*WHAT TO PRODUCE:* Reproduce precisely the lines of the material below from the line containing "This screenshot has height=606, width=866." up to and including its last line. Pictures must not be copied.

----------------

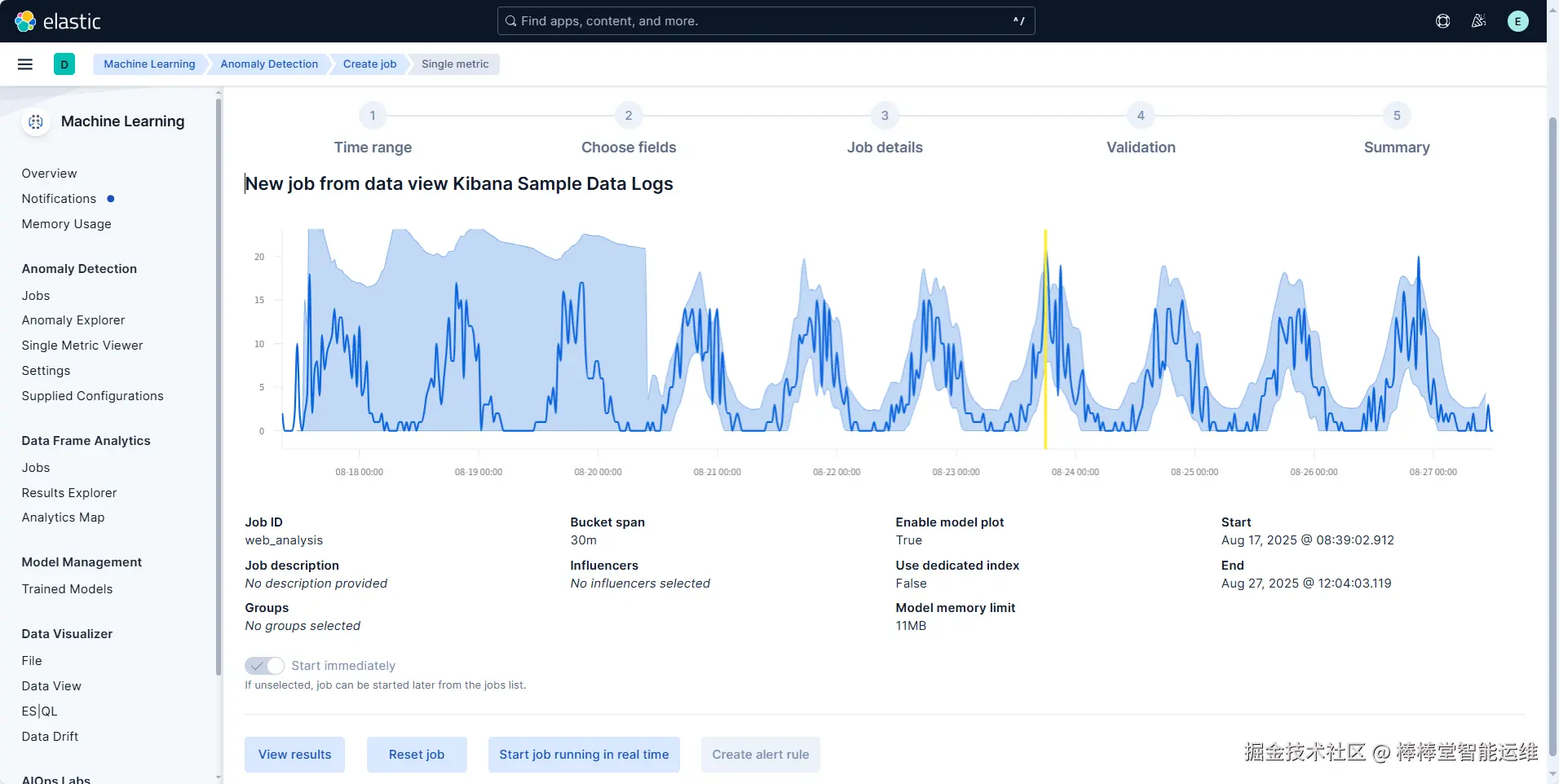Viewport: 1559px width, 784px height.
Task: Open the hamburger navigation menu
Action: (25, 64)
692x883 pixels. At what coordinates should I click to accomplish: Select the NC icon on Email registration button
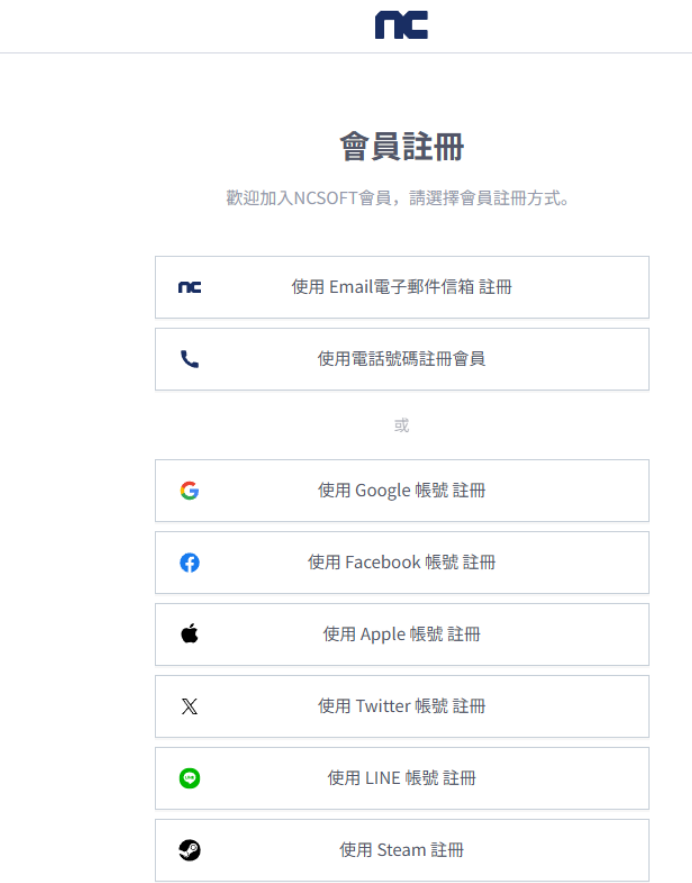[190, 286]
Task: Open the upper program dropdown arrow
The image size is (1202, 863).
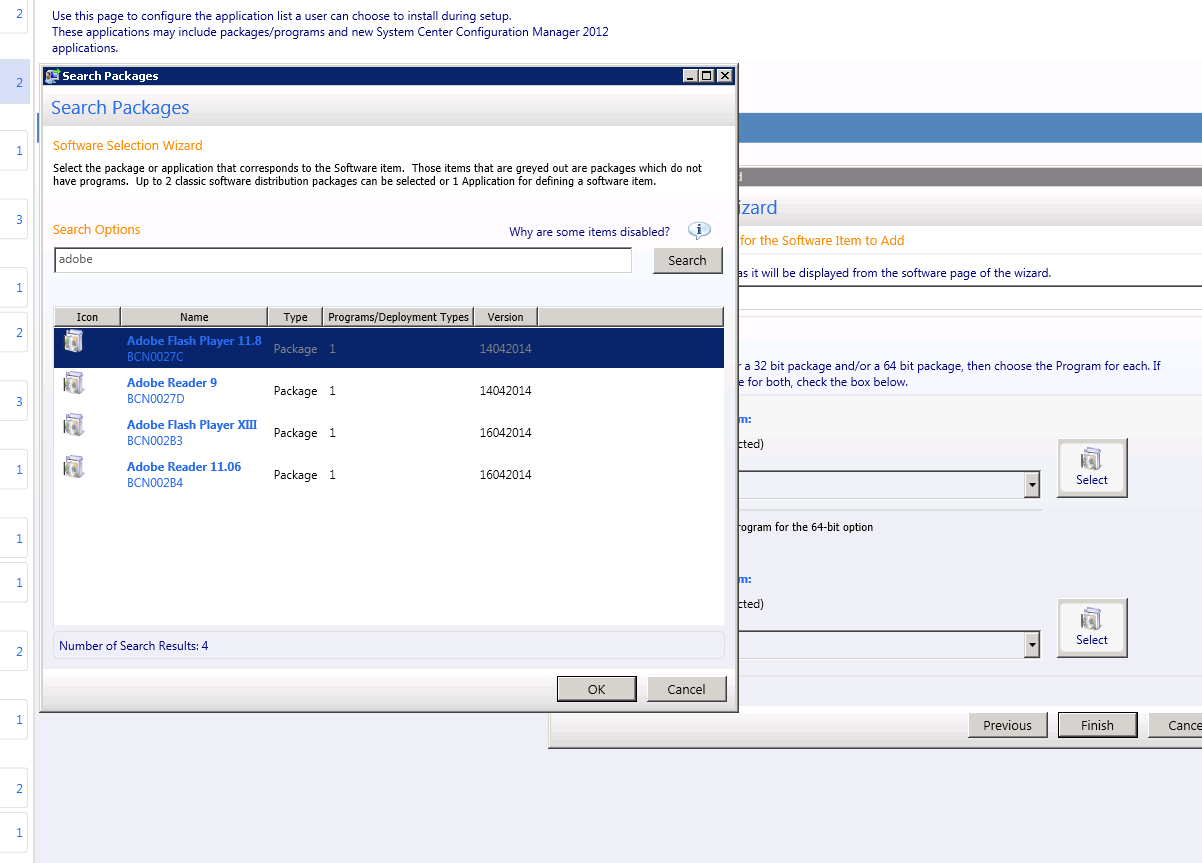Action: pos(1031,485)
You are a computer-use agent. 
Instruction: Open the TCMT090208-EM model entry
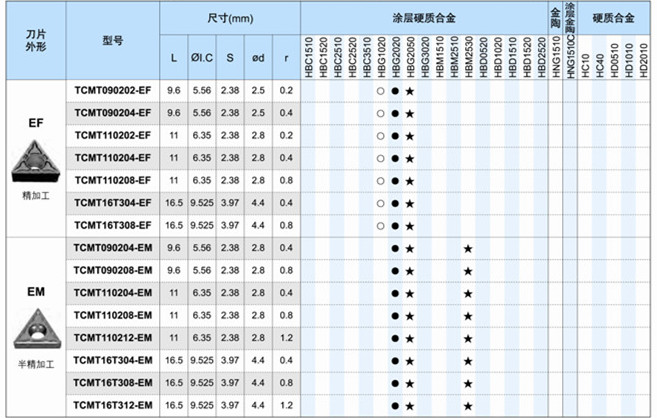coord(112,271)
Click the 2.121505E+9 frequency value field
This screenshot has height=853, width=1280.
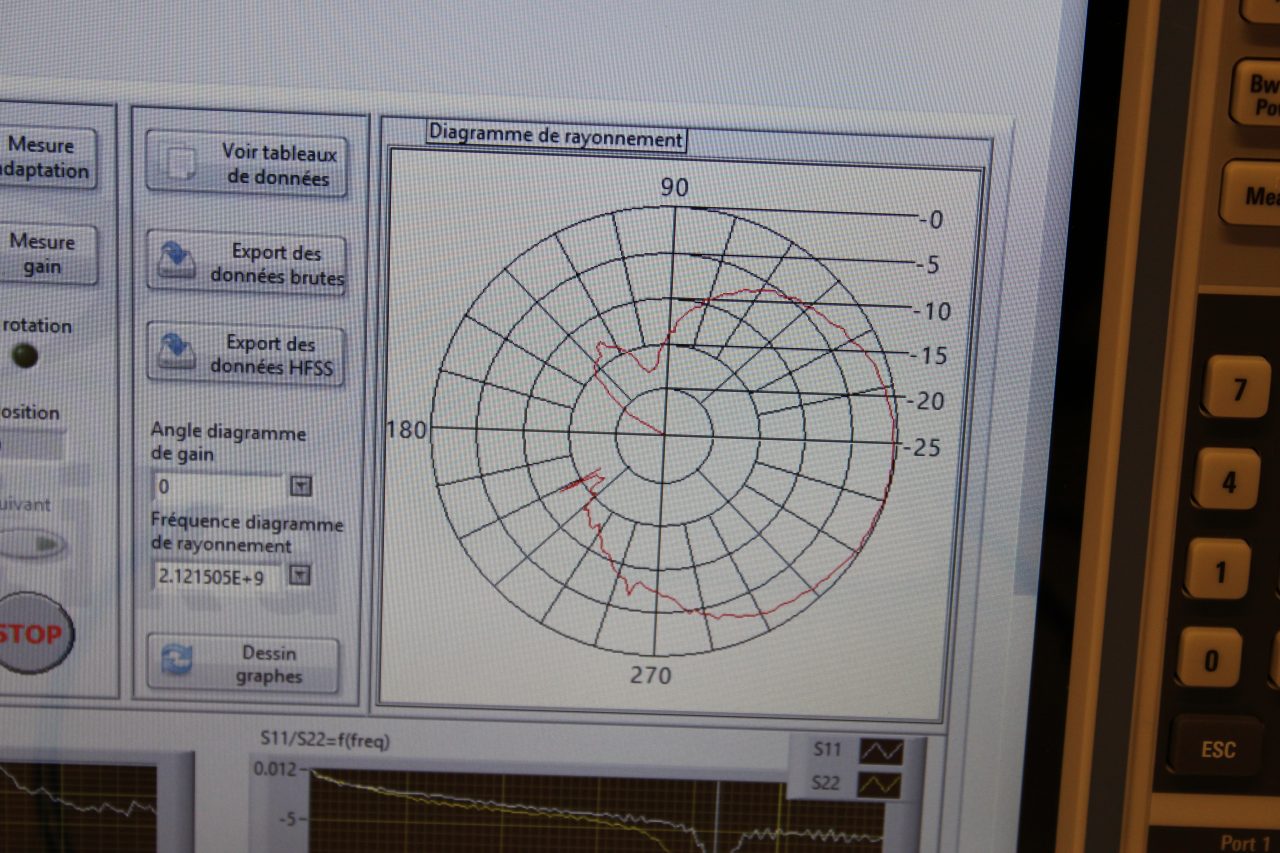(218, 576)
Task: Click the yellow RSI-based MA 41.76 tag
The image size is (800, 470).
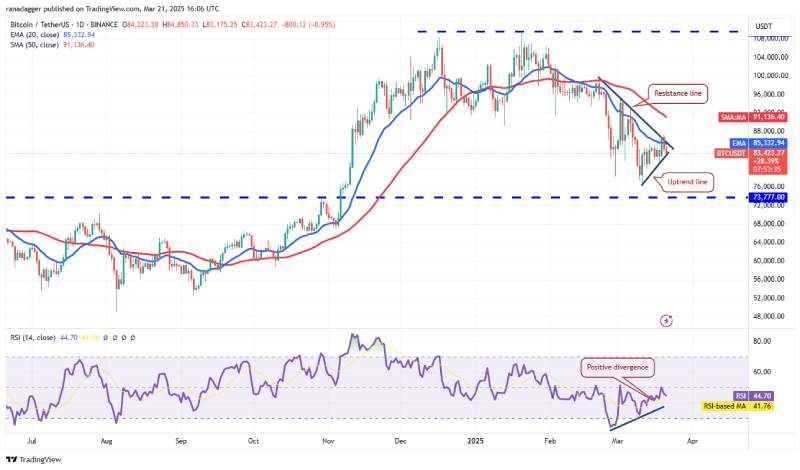Action: pyautogui.click(x=737, y=406)
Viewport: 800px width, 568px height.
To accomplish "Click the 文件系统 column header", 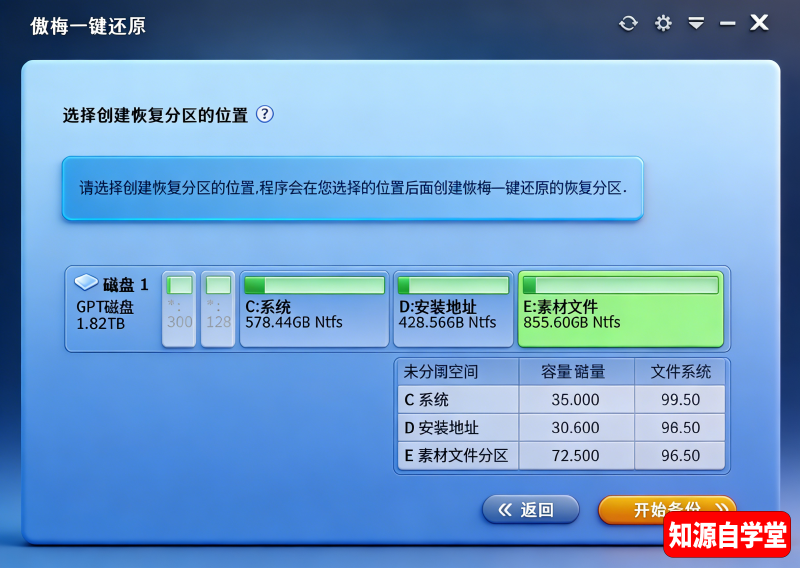I will [680, 372].
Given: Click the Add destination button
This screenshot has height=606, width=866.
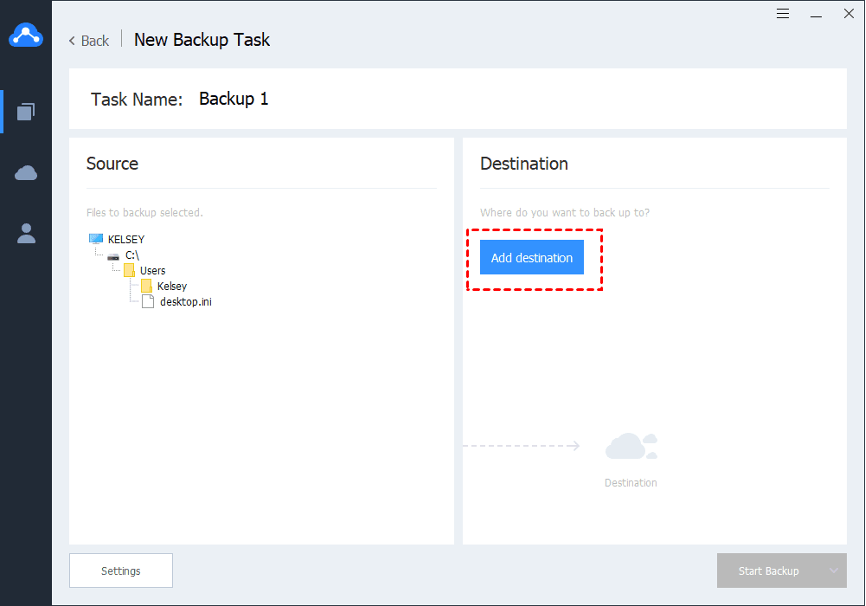Looking at the screenshot, I should click(531, 258).
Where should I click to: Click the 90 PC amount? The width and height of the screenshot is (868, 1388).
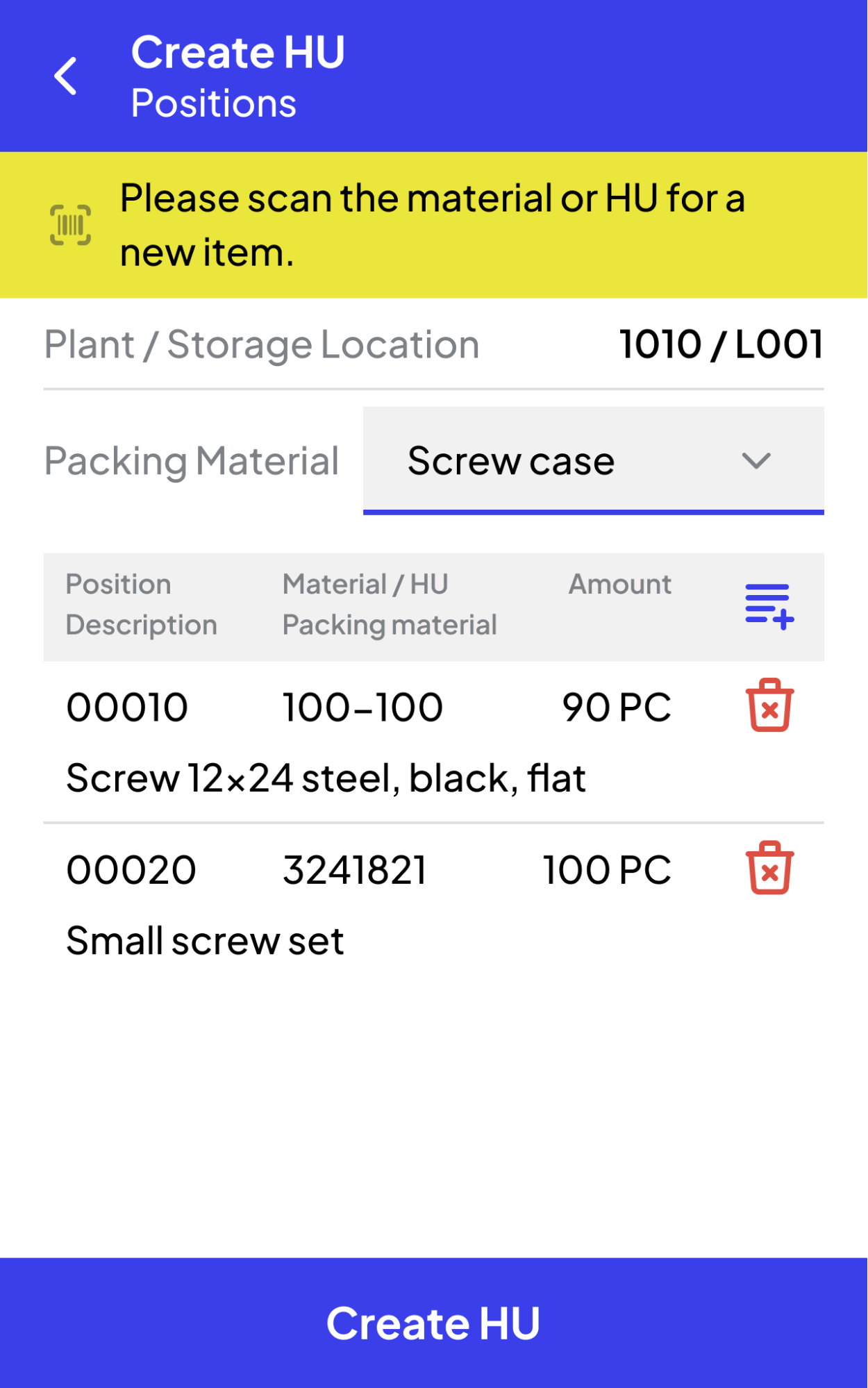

----------------

*EXERCISE ANSWER:*
This screenshot has height=606, width=866.
Looking at the screenshot, I should click(531, 258).
Where should I click to: Click the 90 PC amount? The width and height of the screenshot is (868, 1388).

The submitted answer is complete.